「後藤奇壹の湖國浪漫風土記」に、ようこそおいでくださいました<(_ _)>
滋賀・犬上地区に点在する限界集落の魅力を12週連続でご紹介するシリーズ。第4回は昭和の激動期に甲頭倉・屏風・後谷の住人たちが、その栄枯盛衰に翻弄されたある鉱山をご案内致します。
彦根近辺から霊仙山系を望むと、一際荒れた岩肌の目立つ箇所があります。標高640mのイワス(岩巣)と呼ばれるこの山には、かつて石灰石を産出する後谷鉱山が存在しました。
1935(昭和10)年に彦根でセメント工場を操業させた昭和セメントの原石採掘地として開鉱。

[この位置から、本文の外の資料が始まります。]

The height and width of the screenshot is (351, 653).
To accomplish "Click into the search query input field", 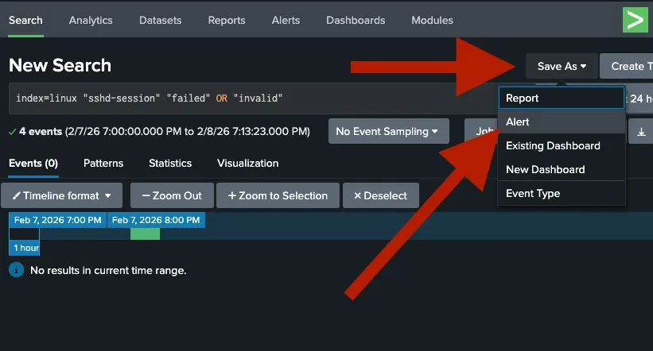I will (239, 98).
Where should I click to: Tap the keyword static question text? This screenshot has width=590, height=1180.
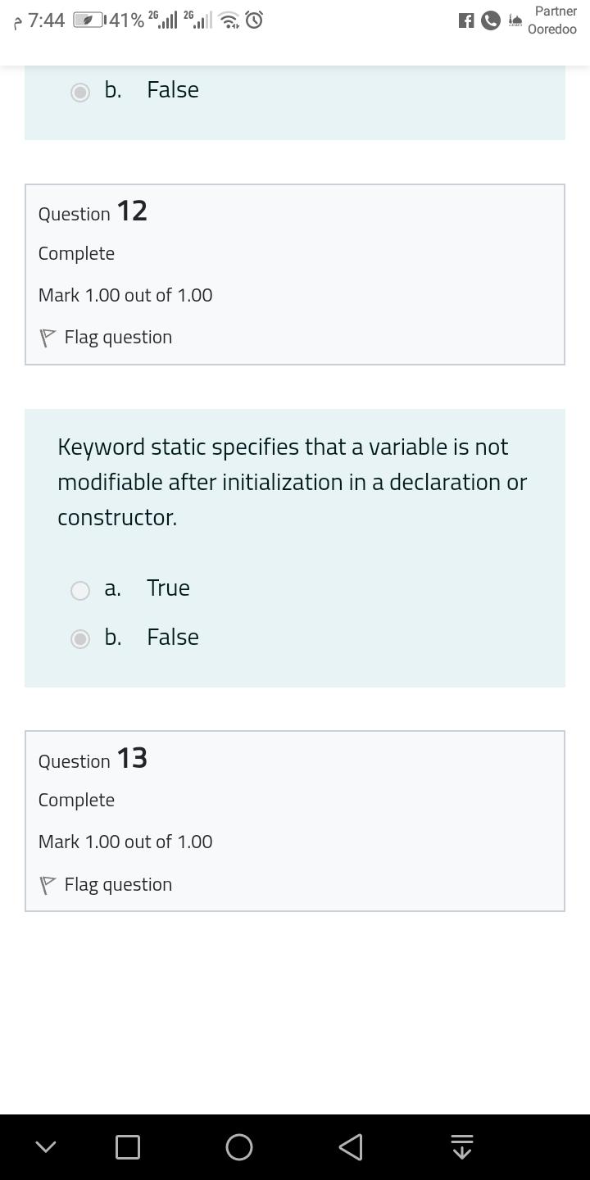pos(293,482)
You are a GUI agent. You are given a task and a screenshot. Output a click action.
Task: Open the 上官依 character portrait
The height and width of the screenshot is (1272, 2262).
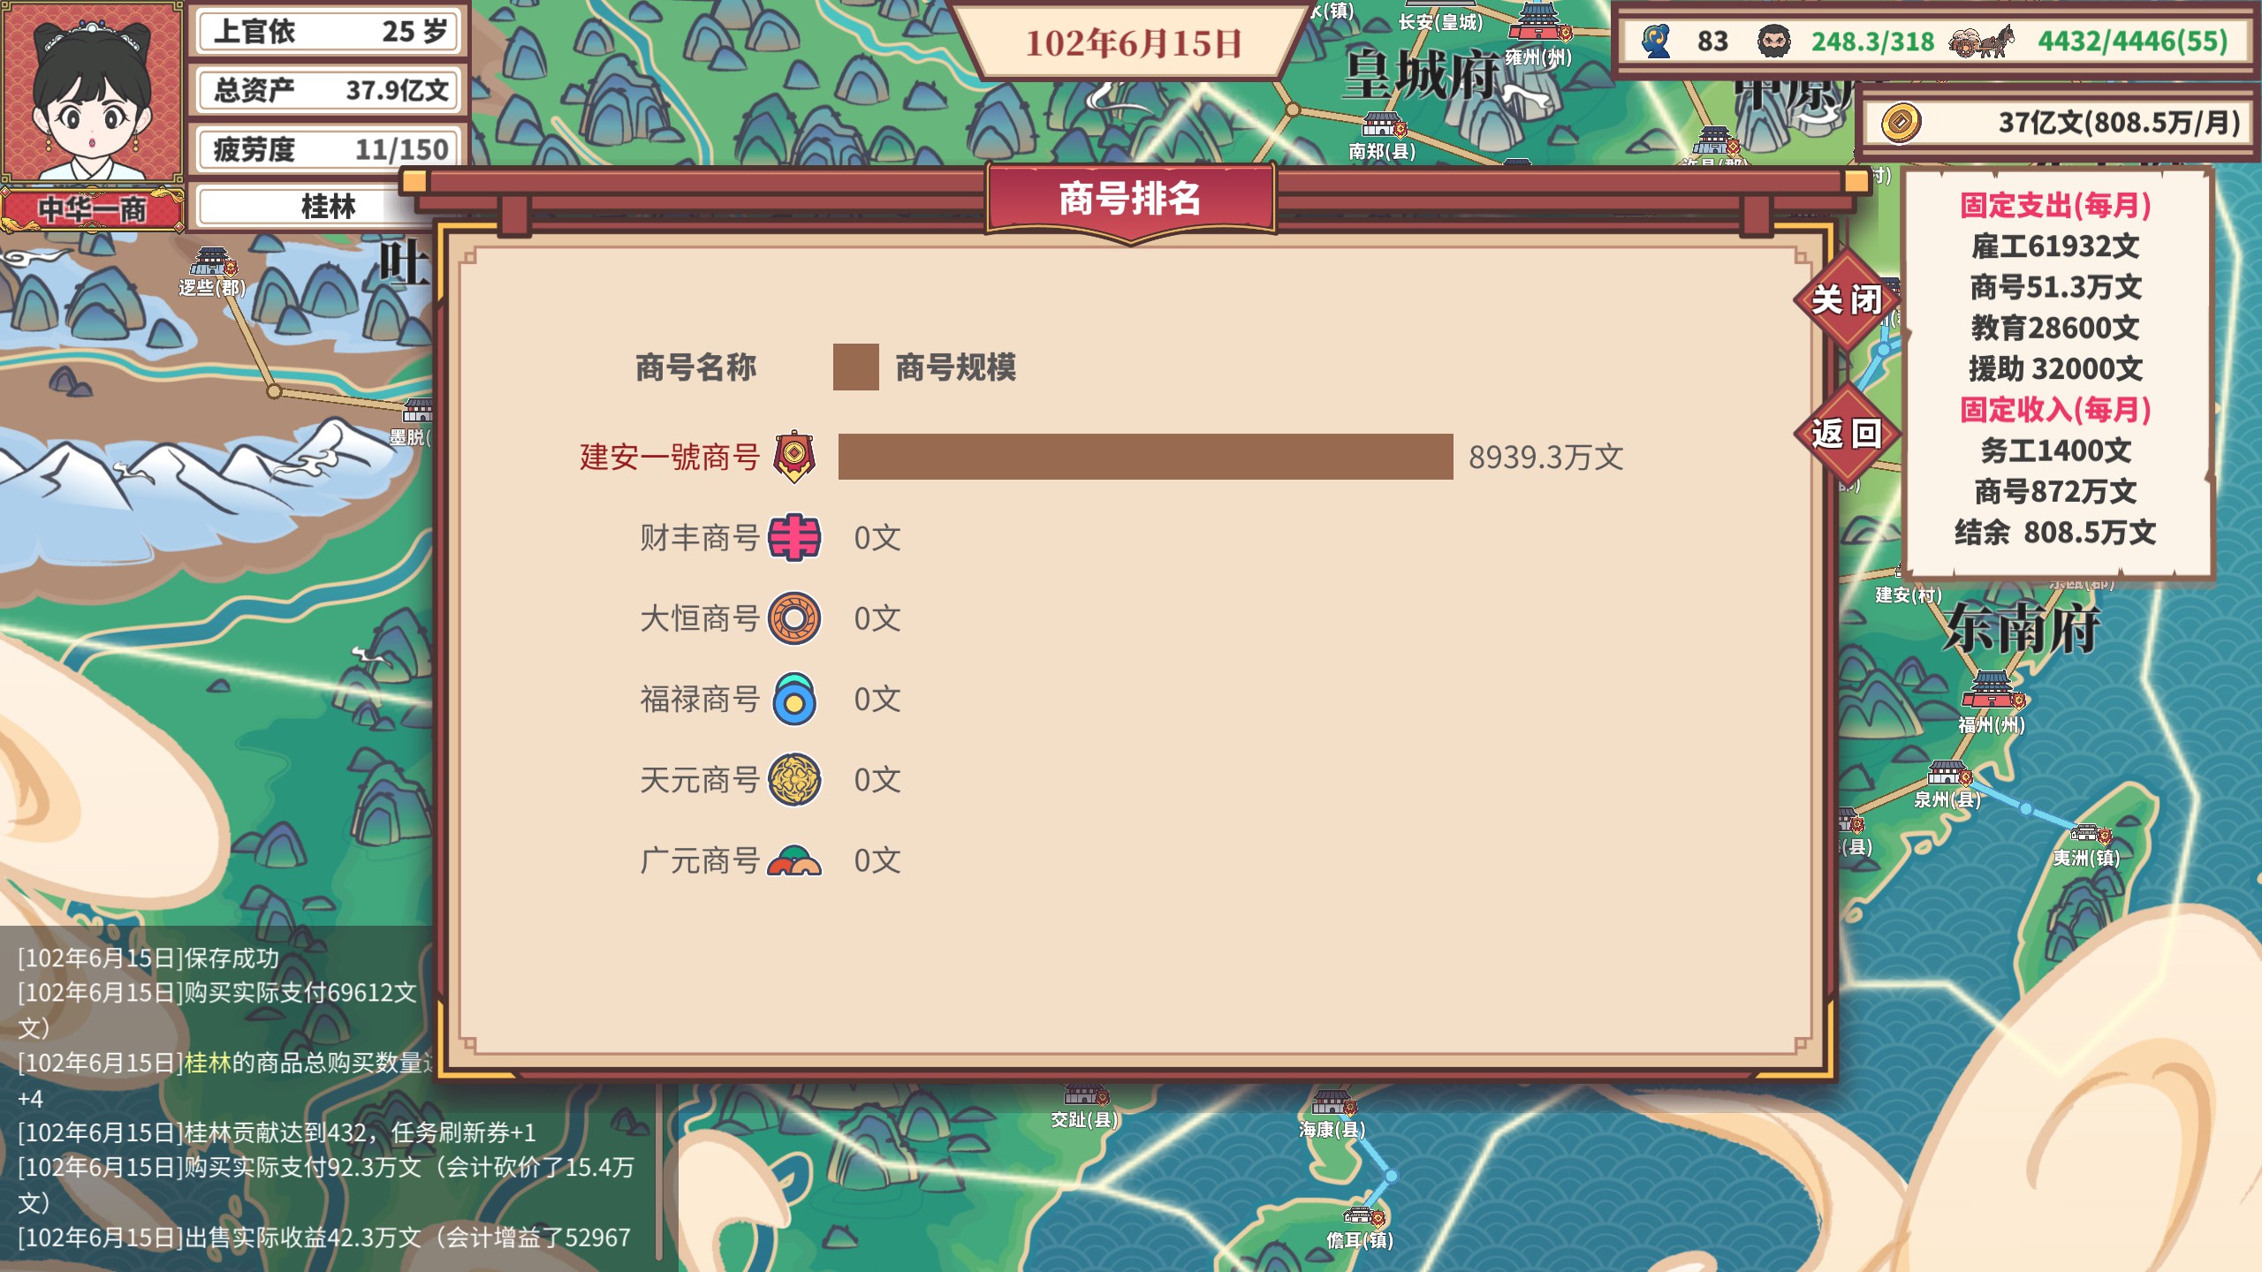[92, 92]
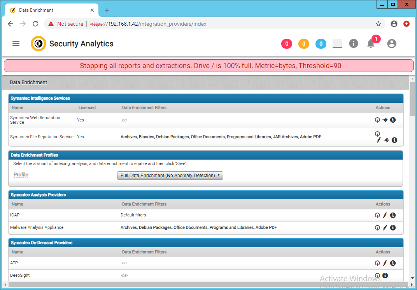The image size is (417, 290).
Task: Edit the Malware Analysis Appliance settings
Action: 385,228
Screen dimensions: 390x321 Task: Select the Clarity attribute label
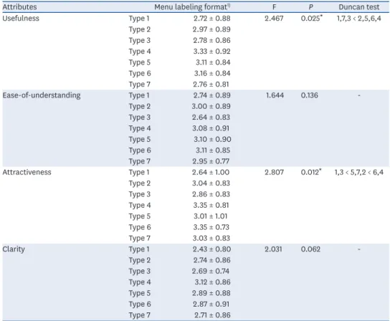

イワスから彦根工場(住友大阪セメント彦根工場、現在跡地はイオンタウン彦根店)まで、約5kmの空中索道(ケーブル)で原石輸送を行っていました。
その後所有企業が二転三転し、1949(昭和24)年野沢石綿セメントとなった時に戦後需要で最盛期を迎えます。
甲頭倉・屏風・後谷の住人も大半がこの鉱山の採掘作業に従事し、また県外の鉱夫も多数流入したことから、当時はかなりの活況振りだったようです。特に後谷には社員寮も整備され、鉱山特需に沸いたとか。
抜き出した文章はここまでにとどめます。